Mir bot sich die Gelegenheit, eine Flasche des Sauvignon "Turmalin" zu einem Bruchteil des normalen Preises zu erwerben. Die habe ich dann über mehrere Tage hinweg und zusammen mit einem adäquaten "Sparringspartner", dem Sauvignon blanc Zieregg vom Weingut Tement aus gleichem Jahr, verkostet.

 


2018 Signum Blanc Sauvignon Blanc Ried Kreuzberg "Turmalin"

Mittelgelb mit leichtem Grünschimmer
Direkt nach dem Öffnen feiner, recht komplexer und unaufdringlicher Duft nach Holunderblüte und exotischen Früchten, etwas Wachs. Auch am zweiten Tag eher zurückhaltend, aber sehr fein. Am vierten Tag wirkt der Duft intensiver mit sehr feiner Sortencharakteristik
Am Gaumen vergleichsweise schlank, aber nachhaltig, dezente und unaufdringliche Sortencharakteristik, leichte Rauchnote (vom Ausbau in Holz?), noch unentwickelt, betont trocken, langer Nachhall.
Ein "leiser", aber sehr feiner Sauvignon mit Zukunft.

92-94, könnte noch zulegen und hat klares Lagerpotential


2018 Tement Sauvignon Blanc Ried Zieregg 

Mittel- bis Goldgelb
Direkt nach dem Öffnen rauchiger Duft mit Noten exotischer Frucht, etwas frisch geschnittenes Gras, Kräuter. Am zweitenn Tag komplexer und sehr animierend. Am vierten Tag unverändert, vielleicht noch etwas intensiver.
Wirkt am Gaumen sehr konzentriert, dabei aber noch weitgehend unentwickelt, wieder dezente Noten eher exotischer Frucht, leicht rauchig, langes, herb-saftiges Finale.

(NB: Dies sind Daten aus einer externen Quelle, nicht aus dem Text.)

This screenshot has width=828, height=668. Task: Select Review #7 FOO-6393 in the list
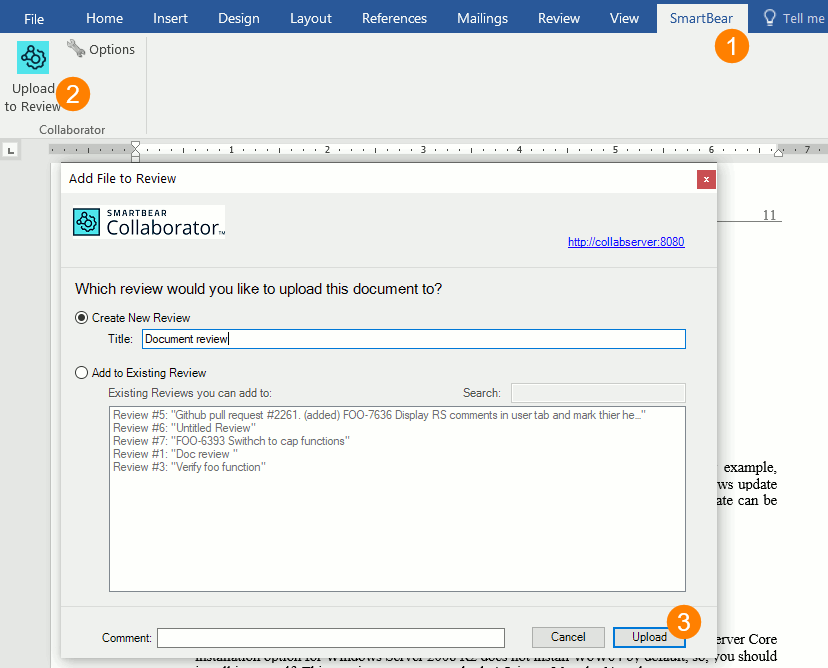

92-94, sollte noch ein paar Jahre liegen 


Fazit: Der Signum ist ein hervorragender Sauvignon. Er ist ein "leiser" und sehr feiner Wein mit viel Potential. Wer ihn jetzt schon trinken möchte, sollte ihn unbedingt dekantieren und große Gläser nehmen. Der "Zieregg" ist qualiativ auf ähnlichem Niveau, hat aber einen anderen Charakter, so dass er nicht der ideale Partner war. Wäre der Turmalin in der gleichen Preisklasse wie der Zieregg, so wäre er eine gute, stilistisch unterschiedliche Alternative dazu. Tatsächlich kostet er allerdings etwa dreimal so viel, und da bin jedenfalls ich dann raus.